The SES model chose \(\alpha\) values that weighted older values more than the Holt models did; more so for Hardcover books.

Holt’s method chose extremely small \(\alpha\) values as well as similarly small \(\beta^*\) values.

In fact, the Holt method isn’t that far from a simple regression line:

linear <- rowid_to_column(as.data.frame(books)) %>%
  {lm(Paperback ~ rowid, data=.)}

linear.pred <- predict(linear,newdata = tibble(rowid = seq(1:34)))
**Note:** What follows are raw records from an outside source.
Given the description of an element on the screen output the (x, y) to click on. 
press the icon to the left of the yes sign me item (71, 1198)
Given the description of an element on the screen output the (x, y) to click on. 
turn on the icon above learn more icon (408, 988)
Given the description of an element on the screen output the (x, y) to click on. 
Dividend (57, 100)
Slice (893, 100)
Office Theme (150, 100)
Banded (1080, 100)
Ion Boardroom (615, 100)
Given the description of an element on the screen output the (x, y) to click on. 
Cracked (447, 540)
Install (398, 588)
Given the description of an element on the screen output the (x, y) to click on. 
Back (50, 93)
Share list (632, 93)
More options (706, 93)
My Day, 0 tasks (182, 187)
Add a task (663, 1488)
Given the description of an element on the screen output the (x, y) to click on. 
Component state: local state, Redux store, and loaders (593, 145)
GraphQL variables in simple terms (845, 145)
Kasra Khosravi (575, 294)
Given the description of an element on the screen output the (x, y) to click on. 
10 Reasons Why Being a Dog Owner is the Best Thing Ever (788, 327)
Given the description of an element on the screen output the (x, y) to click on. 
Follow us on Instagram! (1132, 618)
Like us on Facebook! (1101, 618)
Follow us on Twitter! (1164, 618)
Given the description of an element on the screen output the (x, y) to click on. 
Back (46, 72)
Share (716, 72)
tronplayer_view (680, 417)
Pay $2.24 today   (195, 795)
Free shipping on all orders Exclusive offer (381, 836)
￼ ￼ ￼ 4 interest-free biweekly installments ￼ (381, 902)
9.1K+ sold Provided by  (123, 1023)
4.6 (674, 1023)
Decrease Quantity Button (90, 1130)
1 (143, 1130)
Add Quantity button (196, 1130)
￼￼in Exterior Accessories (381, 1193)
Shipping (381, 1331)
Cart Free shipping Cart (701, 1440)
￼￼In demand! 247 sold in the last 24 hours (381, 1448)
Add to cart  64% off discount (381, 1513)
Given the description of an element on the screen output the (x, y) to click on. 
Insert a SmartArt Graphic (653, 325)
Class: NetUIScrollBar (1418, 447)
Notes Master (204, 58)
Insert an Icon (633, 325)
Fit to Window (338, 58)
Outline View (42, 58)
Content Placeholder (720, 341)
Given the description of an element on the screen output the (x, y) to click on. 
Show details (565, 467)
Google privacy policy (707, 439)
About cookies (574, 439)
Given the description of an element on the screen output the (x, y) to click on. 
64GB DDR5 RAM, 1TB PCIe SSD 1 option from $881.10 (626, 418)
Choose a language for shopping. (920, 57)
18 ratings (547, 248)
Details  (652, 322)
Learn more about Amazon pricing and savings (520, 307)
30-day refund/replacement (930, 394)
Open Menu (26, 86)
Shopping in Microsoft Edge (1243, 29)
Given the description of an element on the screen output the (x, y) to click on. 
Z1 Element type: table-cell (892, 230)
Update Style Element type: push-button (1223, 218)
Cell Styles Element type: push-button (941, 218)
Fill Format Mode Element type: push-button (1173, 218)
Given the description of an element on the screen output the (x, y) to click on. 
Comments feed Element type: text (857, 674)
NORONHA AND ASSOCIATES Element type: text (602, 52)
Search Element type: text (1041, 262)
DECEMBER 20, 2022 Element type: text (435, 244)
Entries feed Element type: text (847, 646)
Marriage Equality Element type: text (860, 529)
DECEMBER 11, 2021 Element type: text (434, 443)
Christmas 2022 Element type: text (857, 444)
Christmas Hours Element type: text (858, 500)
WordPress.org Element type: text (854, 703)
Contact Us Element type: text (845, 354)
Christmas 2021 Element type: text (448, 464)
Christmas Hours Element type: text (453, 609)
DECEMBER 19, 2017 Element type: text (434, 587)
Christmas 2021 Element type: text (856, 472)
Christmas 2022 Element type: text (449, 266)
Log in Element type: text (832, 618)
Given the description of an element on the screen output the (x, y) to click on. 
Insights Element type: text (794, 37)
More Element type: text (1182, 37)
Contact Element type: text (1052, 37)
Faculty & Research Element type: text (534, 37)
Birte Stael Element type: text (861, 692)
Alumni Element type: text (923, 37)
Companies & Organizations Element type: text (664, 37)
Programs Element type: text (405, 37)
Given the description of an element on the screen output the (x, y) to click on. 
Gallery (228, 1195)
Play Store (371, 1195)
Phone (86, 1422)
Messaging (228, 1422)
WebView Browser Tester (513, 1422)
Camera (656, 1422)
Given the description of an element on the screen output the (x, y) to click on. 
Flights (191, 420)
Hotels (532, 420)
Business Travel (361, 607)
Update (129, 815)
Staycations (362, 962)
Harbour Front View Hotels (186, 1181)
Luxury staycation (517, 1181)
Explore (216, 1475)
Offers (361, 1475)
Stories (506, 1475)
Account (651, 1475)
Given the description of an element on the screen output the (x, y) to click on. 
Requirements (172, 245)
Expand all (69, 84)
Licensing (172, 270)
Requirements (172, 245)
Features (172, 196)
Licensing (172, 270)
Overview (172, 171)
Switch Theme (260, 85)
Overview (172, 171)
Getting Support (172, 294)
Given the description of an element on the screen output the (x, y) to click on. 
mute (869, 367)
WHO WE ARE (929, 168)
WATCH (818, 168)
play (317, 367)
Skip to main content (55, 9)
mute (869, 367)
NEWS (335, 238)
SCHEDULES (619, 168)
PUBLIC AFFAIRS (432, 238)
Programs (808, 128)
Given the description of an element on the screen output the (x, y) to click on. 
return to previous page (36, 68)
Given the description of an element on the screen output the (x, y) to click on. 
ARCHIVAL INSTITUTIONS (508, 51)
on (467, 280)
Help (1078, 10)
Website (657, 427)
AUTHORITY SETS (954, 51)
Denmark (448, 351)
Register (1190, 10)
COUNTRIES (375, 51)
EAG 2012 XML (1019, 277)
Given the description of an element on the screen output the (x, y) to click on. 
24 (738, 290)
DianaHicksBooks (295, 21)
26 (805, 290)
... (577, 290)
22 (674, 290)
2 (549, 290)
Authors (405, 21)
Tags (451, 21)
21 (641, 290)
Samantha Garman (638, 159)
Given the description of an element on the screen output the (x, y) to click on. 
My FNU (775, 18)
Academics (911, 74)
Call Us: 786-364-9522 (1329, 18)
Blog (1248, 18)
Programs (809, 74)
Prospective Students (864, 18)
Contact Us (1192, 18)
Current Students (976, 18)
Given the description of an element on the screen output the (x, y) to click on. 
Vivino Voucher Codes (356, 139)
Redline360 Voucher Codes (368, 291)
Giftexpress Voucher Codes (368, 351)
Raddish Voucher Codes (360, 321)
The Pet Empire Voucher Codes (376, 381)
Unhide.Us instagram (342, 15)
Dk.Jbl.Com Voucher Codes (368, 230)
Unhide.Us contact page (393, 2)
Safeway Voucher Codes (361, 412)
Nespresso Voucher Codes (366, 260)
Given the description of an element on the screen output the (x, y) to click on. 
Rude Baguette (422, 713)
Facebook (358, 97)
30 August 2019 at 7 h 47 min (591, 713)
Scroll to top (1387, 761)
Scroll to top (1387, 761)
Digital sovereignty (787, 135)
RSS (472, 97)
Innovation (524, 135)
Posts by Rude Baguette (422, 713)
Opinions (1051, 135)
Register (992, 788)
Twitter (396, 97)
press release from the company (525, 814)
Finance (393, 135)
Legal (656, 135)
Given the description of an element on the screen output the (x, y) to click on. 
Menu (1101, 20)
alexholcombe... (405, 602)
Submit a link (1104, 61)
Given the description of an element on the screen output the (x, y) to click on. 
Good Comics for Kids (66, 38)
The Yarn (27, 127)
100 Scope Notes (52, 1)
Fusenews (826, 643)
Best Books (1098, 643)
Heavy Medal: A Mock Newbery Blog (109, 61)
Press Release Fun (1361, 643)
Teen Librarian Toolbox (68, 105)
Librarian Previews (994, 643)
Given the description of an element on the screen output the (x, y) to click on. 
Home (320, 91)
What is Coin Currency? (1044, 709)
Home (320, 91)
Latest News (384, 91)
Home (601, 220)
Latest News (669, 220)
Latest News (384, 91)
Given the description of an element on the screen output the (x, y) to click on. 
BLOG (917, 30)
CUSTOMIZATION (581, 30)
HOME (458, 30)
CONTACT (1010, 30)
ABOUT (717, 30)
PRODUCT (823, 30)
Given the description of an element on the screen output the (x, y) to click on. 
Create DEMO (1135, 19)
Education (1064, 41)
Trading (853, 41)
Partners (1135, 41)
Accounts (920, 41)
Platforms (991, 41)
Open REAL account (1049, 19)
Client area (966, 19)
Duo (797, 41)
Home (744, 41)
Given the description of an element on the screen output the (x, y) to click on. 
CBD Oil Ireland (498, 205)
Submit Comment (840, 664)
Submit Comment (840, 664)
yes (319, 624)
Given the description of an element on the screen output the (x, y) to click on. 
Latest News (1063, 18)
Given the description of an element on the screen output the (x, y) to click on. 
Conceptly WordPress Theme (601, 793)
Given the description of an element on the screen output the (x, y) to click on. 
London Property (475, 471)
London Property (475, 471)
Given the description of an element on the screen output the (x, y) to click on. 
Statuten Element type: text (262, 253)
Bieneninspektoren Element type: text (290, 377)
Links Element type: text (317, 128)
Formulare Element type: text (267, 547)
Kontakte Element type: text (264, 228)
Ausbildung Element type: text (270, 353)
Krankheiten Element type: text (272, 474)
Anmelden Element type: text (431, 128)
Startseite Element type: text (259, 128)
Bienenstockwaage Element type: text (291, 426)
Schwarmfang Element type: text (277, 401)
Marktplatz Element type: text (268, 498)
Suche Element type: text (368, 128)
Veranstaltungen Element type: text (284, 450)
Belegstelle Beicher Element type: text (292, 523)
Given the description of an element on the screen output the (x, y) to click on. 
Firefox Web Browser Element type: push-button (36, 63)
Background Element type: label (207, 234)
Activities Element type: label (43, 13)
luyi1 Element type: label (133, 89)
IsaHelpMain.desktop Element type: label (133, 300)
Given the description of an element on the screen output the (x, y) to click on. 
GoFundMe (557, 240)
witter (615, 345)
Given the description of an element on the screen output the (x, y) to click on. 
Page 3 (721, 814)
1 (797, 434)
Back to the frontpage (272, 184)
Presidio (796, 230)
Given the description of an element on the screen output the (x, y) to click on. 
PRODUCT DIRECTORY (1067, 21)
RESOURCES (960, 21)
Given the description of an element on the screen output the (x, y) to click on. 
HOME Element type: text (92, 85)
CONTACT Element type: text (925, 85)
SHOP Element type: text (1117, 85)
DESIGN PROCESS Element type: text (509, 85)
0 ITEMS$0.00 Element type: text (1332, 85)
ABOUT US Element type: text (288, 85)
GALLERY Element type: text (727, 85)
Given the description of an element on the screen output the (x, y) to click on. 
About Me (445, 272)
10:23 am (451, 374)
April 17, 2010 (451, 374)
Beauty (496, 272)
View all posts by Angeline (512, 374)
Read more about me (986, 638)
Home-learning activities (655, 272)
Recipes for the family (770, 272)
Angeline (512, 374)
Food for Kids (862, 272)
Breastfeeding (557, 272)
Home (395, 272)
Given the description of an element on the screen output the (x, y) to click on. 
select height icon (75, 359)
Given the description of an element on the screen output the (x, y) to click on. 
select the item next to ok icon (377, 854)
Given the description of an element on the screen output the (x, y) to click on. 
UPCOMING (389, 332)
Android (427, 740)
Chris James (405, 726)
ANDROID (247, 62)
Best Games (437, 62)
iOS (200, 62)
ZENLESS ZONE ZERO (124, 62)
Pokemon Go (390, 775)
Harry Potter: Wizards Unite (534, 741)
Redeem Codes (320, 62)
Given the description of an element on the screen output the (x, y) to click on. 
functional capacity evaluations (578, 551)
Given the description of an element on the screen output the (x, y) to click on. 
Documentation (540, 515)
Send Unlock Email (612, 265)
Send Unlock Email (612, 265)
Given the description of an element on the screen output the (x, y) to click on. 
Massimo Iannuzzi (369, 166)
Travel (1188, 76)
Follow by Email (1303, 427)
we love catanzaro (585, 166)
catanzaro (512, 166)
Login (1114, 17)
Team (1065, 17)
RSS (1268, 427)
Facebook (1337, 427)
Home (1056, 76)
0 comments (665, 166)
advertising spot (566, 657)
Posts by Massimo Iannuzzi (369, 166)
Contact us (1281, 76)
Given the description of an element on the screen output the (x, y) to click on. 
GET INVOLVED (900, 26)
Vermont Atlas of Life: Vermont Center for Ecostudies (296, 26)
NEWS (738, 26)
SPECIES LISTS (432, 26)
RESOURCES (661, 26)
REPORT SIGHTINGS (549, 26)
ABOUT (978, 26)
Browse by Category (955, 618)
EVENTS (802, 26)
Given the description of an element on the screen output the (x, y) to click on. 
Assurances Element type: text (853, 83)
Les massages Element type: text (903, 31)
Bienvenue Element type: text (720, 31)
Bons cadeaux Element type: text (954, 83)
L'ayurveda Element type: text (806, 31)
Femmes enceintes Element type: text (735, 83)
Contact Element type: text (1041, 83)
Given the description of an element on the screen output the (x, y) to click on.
autoplot(books[,"Paperback"], series = "Original Data") +
  autolayer(paperback.holt$fitted, series="Smoothed (Holt)") +
  autolayer(paperback.holt, series="Smoothed (Holt)") +
  autolayer(ts(linear.pred), series="Linear") +
  scale_color_manual(name="",
                     values=c("Original Data"="grey25",
                              "Smoothed (Holt)"="darkred",
                              "Linear"="darkgreen"),
                     breaks=c("Original Data","Smoothed (Holt)",
                              "Linear")) +
  labs(title="Daily Sales of Paperback Books", y="# Books", x="Day")

c) Compare the forecasts for the two series using both methods. Which do you think is best?

Comparing the two methods, I would prefer Holt’s method to SES. Not only does Holt’s produce a smaller RMSE (albeit only slightly), but the prediction continues the apparent upward trend, whereas the SES predicts a flatter value. Neither one, to me, appears all that good though, as they have very large prediction intervals.

d) Calculate a 95% prediction interval for the first forecast for each series, using the RMSE values and assuming normal errors. Compare your intervals with those produced using ses and holt.

Using the formula \(\hat{y}_{T+h|T}=1.96\hat{\sigma_h}\), we compute the following intervals for the first prediction:

# Get Std. Deviations
sigmas <- list("SES Paperback" = sd(paperback$residuals))
sigmas[["SES Hardcover"]] <- sd(hardcover$residuals)
sigmas[["Holt Paperback"]] <- sd(paperback.holt$residuals)
sigmas[["Holt Hardcover"]] <- sd(hardcover.holt$residuals)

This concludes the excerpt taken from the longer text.